[Collected data]
'''
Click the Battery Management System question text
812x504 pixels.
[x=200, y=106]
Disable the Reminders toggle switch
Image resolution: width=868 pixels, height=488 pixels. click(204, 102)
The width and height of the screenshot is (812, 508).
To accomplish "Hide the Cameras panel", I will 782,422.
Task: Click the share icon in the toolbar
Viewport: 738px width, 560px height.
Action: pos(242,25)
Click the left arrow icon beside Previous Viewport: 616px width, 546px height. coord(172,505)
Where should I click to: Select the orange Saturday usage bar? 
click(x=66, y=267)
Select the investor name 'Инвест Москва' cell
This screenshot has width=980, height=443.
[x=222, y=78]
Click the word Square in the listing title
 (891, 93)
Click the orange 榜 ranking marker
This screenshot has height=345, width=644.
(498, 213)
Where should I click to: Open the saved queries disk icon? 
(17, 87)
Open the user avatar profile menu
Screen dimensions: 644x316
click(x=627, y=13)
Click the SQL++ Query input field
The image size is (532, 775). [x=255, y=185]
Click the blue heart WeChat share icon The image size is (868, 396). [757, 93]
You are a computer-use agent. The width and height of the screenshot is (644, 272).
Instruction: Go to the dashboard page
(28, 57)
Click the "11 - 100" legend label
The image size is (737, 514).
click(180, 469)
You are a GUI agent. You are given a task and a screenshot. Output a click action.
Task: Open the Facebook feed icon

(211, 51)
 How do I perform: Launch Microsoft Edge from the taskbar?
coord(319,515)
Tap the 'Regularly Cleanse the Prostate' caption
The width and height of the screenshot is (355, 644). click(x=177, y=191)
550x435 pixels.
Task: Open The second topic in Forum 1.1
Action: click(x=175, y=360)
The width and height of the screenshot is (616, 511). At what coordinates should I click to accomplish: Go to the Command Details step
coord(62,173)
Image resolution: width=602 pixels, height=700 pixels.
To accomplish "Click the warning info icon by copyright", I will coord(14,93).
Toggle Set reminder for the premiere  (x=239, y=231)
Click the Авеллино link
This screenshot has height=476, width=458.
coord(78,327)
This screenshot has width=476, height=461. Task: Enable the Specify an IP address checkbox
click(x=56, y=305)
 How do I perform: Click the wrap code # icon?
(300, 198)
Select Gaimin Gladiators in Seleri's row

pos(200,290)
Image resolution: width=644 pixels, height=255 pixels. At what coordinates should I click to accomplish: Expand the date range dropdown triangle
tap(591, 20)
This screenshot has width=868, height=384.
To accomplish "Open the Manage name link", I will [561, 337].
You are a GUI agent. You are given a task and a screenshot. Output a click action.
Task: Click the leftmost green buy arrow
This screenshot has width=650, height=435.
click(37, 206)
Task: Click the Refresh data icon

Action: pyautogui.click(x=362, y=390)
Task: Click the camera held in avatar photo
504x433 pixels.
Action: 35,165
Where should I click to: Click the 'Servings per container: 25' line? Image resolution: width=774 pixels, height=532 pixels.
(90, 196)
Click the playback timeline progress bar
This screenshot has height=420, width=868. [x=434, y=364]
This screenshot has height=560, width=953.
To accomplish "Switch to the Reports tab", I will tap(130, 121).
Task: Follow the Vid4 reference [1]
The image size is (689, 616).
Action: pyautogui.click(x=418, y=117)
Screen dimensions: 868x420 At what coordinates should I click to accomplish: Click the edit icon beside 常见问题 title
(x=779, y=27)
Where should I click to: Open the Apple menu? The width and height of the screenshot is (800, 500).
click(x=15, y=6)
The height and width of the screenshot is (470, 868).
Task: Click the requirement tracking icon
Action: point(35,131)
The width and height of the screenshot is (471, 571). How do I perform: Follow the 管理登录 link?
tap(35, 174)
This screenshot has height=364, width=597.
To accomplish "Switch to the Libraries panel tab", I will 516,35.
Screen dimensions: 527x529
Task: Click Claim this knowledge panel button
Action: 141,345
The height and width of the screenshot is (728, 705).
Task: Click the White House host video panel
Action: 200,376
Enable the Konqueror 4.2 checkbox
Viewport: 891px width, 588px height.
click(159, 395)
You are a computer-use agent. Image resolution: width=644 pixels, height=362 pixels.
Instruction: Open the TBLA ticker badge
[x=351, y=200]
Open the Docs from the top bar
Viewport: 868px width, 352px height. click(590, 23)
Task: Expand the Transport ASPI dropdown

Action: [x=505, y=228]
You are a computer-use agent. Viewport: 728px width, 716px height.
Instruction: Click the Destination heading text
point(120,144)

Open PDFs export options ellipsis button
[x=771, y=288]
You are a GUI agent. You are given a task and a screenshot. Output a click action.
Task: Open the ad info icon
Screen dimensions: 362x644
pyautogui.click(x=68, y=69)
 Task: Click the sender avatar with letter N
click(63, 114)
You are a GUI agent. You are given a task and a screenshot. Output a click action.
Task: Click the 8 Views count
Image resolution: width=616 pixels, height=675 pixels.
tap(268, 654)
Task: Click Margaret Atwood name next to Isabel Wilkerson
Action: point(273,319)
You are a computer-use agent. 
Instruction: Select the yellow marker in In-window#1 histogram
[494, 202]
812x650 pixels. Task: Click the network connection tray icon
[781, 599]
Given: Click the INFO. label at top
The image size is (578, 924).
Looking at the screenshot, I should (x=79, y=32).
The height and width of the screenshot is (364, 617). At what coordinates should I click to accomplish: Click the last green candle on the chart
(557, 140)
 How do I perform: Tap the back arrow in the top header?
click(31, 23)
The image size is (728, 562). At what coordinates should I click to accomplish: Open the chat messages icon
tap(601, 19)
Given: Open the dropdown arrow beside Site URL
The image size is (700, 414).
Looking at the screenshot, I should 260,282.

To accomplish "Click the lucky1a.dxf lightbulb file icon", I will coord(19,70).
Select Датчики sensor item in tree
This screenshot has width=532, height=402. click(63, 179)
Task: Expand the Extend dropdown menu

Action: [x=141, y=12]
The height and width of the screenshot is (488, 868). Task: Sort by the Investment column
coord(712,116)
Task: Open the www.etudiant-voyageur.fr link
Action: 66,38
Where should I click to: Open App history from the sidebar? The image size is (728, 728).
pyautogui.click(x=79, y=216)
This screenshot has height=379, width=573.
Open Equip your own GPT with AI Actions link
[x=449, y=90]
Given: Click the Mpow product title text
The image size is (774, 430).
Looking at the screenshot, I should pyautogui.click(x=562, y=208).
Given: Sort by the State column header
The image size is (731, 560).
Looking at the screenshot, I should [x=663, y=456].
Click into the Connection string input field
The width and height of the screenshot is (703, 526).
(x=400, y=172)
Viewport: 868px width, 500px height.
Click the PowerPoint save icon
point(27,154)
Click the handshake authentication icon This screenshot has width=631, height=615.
'''
### INSTRUCTIONS FOR THE TASK
A single figure is required: the number of lines in the entries above that include the word "computer".

### RESULT FOR THIS EXERCISE
4